**DOCUMENT EXTRACT:**
::::::::::
*this article first appeared on Vietcetra.com: full article here
A building treated as a script
The intelligence of Bar Kap is that it treats the House as a script, not a stage set. The cocktail program, developed with Studio Ryecroft, is organised around four eras drawn from the building’s biography: the Kapitan Era of Tan himself, the Station Master Era of British colonial rail, the Order Era of the convent school, and the Dynasty Era of the recent TCM clinic. Each drink is a small act of historical interpretation.

Pepper Peddler (S$28) combines baijiu, gin, and makgeolli into a bright, peppery highball that recalls the spice trade Tan built his fortune on. Tank Road (S$28) reaches back to the colonial railway with roasted orange, bay, grapefruit, and scotch. TCM No. 3, a zero-proof drink of soy milk, ginger, honeydew, and gula melaka, arrives in ceramicware that nods to the building’s most recent occupant. By the fourth glass, a guest has absorbed a century of Southeast Asian history without anyone giving a lecture.
The most ambitious move is the clay-ageing program. Bar Kap is the first bar in Singapore to revive the practice of maturing cocktails inside traditional purple clay vessels, a method that goes back roughly 8,000 years. The Dynamo, a deep build of Irish whiskey, amaro, sherry, and Drambuie, comes out softer and rounder. Owner Chai Karim, principal of Gaia Lifestyle Group and the Karim Family Foundation, sums up the operating philosophy with a line worth pinning above every restoration meeting: “heritage in the walls, modernity in the glass, generosity at the table.”
::::::::::
**DATA RECORDS:**
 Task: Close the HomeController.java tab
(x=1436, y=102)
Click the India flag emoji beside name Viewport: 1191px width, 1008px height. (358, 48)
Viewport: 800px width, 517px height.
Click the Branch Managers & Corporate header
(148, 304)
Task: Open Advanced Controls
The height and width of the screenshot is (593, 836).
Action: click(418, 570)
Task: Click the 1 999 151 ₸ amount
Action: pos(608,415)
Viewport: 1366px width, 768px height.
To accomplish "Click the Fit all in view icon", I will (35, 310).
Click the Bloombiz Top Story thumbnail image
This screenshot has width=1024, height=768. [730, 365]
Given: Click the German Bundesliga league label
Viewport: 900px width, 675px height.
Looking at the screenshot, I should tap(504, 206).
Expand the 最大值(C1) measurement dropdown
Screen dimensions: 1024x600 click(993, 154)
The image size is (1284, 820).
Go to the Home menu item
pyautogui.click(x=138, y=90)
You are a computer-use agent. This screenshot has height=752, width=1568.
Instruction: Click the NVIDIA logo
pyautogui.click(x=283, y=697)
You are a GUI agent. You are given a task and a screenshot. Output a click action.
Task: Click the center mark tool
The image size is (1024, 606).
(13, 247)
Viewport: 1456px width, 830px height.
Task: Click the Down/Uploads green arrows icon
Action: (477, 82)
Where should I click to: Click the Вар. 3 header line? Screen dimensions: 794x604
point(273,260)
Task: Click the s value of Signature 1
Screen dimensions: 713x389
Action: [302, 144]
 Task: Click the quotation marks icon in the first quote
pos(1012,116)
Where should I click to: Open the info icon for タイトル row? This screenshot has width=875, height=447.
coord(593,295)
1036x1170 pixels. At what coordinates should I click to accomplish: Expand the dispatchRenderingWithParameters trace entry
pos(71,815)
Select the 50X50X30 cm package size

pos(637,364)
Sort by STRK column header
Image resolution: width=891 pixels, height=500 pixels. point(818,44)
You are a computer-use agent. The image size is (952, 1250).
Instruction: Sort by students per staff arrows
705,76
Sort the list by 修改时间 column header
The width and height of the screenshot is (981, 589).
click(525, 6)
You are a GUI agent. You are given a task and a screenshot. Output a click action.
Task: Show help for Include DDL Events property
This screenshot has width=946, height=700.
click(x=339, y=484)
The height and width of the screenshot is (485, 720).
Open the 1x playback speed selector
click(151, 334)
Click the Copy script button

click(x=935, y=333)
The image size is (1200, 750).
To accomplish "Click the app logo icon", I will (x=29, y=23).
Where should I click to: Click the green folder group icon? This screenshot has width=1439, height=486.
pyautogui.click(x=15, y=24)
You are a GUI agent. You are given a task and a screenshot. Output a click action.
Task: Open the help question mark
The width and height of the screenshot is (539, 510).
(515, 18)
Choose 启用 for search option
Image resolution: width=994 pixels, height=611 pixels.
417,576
::::::::::
**REQUIRED TASKS:**
A. Answer these questions about the article on Bar Kap:
(i) Which studio helped develop the cocktail program?
(ii) Which spirit goes into Tank Road?
(iii) In what kind of vessels does the bar mature cocktails?
B. List every drink the article on Bar Kap mentions by name.
The records have nothing to do with the article on Bar Kap.

**SOLUTIONS IN ORDER:**
A.
(i) Studio Ryecroft
(ii) Scotch
(iii) Traditional purple clay vessels

B.
Pepper Peddler
Tank Road
TCM No. 3
The Dynamo